- _Your objective_: Exactly how many lines in this data contain the word "profile"? Only the number should be given.

Collected data entries
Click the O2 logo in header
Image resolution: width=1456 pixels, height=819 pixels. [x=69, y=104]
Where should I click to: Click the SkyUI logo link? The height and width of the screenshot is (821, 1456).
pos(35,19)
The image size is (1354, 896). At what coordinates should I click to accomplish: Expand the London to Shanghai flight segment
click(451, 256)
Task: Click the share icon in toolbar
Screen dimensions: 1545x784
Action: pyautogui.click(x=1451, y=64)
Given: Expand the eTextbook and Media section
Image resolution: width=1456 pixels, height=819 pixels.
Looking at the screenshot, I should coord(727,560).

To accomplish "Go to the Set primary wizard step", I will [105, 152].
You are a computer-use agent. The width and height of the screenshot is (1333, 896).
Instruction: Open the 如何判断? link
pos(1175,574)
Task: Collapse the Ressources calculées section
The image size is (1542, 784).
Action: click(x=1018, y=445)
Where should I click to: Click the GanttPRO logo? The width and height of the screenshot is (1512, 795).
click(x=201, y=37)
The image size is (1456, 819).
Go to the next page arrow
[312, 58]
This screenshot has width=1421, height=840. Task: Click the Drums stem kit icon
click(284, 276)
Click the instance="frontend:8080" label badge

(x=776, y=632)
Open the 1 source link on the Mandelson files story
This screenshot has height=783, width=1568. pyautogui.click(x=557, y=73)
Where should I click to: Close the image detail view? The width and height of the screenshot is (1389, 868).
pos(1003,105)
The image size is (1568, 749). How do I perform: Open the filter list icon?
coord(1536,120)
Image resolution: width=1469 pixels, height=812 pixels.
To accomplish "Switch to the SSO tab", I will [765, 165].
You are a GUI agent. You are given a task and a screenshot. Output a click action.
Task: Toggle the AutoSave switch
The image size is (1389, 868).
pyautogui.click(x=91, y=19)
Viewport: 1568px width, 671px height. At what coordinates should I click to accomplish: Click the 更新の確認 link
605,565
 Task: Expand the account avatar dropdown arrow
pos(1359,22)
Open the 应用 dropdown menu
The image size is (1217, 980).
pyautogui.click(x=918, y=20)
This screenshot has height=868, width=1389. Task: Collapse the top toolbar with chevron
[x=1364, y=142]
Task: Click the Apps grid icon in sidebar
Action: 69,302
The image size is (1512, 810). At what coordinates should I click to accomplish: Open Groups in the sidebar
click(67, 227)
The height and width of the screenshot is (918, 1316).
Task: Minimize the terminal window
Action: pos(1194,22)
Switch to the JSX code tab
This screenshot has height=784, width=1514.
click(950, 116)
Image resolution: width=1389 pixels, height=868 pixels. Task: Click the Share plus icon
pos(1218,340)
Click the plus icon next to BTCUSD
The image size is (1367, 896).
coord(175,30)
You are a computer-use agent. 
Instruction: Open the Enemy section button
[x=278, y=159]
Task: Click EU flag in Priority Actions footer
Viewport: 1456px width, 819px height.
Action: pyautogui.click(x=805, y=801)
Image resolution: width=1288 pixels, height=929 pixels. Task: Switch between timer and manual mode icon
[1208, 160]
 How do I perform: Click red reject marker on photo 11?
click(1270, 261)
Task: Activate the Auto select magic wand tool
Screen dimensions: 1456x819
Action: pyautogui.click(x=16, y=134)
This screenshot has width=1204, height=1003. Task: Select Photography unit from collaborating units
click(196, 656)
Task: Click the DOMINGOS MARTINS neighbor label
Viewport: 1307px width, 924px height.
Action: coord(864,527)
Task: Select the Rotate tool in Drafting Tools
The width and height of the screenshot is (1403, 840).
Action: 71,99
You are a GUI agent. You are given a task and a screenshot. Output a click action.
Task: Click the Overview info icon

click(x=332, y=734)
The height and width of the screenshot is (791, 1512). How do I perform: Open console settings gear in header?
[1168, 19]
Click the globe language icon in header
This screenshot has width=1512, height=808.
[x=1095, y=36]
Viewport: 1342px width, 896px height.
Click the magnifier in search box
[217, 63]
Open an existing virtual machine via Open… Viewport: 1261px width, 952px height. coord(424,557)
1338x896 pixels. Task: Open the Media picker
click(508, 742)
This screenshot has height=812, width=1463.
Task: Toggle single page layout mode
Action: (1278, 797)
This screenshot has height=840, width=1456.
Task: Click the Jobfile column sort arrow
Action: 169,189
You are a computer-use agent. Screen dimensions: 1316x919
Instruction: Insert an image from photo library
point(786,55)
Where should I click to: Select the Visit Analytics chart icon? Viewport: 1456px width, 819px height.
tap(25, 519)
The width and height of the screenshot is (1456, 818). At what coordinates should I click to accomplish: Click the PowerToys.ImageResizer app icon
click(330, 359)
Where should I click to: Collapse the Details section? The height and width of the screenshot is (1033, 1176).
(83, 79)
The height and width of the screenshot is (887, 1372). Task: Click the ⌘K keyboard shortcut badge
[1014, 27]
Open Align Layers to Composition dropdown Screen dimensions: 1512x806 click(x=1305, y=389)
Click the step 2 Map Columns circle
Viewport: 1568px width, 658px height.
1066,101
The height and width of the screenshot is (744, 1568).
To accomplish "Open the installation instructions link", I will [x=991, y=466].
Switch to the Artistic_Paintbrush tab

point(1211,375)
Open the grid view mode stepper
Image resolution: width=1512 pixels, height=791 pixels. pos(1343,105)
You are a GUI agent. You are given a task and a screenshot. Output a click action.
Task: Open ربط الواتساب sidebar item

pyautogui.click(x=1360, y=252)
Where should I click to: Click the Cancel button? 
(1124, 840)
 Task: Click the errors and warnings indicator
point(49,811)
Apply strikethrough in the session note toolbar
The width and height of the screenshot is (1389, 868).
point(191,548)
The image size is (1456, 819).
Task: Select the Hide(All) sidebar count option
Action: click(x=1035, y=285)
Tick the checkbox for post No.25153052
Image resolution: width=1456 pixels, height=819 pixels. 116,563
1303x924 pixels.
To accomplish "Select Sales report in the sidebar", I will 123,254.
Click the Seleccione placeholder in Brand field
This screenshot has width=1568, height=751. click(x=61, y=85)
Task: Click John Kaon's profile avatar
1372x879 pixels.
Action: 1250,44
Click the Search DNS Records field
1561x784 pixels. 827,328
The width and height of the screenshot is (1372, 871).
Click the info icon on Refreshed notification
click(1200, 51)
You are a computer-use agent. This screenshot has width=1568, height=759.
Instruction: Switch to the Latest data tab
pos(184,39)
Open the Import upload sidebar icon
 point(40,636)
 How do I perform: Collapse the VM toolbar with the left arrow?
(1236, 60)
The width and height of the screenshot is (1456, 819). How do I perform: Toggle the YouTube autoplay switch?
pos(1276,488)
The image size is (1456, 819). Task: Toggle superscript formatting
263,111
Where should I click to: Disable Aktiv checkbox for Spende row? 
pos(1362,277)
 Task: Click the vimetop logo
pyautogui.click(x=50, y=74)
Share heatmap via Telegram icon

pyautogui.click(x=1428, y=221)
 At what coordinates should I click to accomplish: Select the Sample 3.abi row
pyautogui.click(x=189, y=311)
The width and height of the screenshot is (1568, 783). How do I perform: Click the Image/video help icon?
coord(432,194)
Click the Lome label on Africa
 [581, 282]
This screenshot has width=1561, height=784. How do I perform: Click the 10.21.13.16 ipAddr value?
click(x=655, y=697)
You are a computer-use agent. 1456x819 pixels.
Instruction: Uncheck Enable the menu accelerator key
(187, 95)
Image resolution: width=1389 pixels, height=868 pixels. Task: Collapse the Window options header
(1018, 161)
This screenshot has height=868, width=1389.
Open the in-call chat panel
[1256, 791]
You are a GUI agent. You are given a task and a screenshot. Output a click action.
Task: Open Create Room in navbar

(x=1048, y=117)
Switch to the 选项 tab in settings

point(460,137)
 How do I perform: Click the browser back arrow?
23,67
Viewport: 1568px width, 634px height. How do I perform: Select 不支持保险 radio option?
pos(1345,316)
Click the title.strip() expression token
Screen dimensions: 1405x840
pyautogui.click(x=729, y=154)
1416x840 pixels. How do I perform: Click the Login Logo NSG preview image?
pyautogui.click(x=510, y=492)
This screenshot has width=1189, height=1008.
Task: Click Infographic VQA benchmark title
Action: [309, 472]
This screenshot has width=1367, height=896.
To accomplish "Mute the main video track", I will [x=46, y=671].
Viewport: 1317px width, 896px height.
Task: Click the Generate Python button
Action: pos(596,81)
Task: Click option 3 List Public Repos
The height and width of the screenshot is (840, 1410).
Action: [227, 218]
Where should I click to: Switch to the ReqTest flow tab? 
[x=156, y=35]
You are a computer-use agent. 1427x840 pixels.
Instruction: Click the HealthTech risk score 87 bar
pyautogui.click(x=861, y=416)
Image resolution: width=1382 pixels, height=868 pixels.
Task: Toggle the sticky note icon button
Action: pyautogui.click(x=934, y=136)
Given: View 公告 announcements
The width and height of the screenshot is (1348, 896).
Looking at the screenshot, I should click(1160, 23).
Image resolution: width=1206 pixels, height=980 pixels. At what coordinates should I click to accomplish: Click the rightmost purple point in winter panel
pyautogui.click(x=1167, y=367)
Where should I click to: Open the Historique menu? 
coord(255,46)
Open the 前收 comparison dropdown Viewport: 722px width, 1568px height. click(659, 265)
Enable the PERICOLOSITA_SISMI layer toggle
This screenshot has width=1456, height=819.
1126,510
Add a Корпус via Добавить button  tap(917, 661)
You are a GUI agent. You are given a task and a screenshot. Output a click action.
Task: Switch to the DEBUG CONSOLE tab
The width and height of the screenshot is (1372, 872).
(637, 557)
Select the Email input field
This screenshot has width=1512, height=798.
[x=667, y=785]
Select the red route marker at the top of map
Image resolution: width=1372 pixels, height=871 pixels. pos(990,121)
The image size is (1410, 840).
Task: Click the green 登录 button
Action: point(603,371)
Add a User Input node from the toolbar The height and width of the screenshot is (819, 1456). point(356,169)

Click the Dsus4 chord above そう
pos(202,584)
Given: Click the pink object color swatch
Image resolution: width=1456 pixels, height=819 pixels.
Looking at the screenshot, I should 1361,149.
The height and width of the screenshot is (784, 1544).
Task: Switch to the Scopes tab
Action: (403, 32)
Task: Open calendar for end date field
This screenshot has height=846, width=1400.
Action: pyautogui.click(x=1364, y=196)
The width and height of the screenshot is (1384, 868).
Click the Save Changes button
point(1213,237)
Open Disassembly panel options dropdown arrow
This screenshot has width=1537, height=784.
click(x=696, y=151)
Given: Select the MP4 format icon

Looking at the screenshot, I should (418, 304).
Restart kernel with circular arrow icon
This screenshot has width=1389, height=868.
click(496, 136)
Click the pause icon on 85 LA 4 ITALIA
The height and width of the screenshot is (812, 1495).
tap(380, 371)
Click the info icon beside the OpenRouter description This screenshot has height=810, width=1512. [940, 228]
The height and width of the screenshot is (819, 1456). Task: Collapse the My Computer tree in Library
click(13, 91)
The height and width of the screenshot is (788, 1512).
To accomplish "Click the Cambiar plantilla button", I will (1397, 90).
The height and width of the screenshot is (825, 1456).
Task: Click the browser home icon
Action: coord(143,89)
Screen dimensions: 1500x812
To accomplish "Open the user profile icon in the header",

- _Solved problem_: 2